Le manque de farine, de lait, de linge, de bois, auquel les chefs essayaient de pallier par des promesses brûlantes de bonheur universel à venir, l’exiguïté des demeures, l’obligation incombant à chacun de travailler dur pour gagner une nourriture insuffisante, la nationalisation des biens, l’avilissement du papier-monnaie qui avait ramené tout le monde à une égale pauvreté, les emprisonnements arbitraires, la fin des traditions, la volonté de donner à la terre entière l’exemple d’un ordre nouveau, l’impuissance de maintenir même les progrès de la vieille civilisation, la perpétuelle transformation des décrets et des lois, créaient dans le pays un ensemble social dont il me paraissait délicat, intrinsèquement ou relativement, de juger la valeur. A Moscou, ville des assiettes dépareillées, des meubles trop grands pour des logements trop petits, des tableaux sans cadre, ville sans jeunesse insouciante, sans superflu, mais énivrée d’indépendance, ville des couples désassortis, et réassortis après d’affreux drames, il n’y a plus rien que la Révolution.
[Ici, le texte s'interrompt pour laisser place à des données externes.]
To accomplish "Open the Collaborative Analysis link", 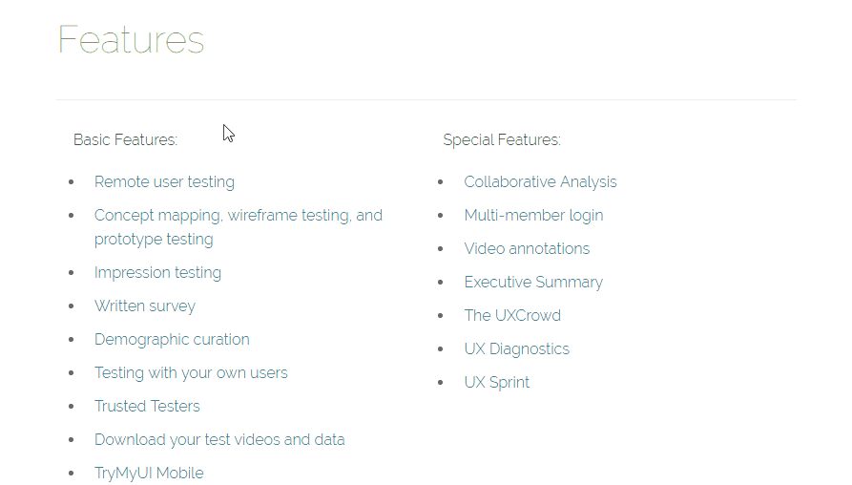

– Et il ne nous reste qu’elle, me disait l’un de ceux qui l’avaient faite.
La hantise d’un désastre me poursuivait.
Je pensais qu’Alexandra Kollontai m’orienterait, en m’indiquant les lois générales qui, quand même, devaient ordonner ces essentiels déplacements et régir l’indispensable morale.
Alexandra Kollontai !
De beaux yeux bleus, un teint coloré, des cheveux grisonnants coupés en frange sur le front, une intelligence de feu, de la grâce dans le sourire avec la force épanouie de celles qui ont vécu, mais qui ne connaissent pas la vieillissé, une conquérante – voilà la femme.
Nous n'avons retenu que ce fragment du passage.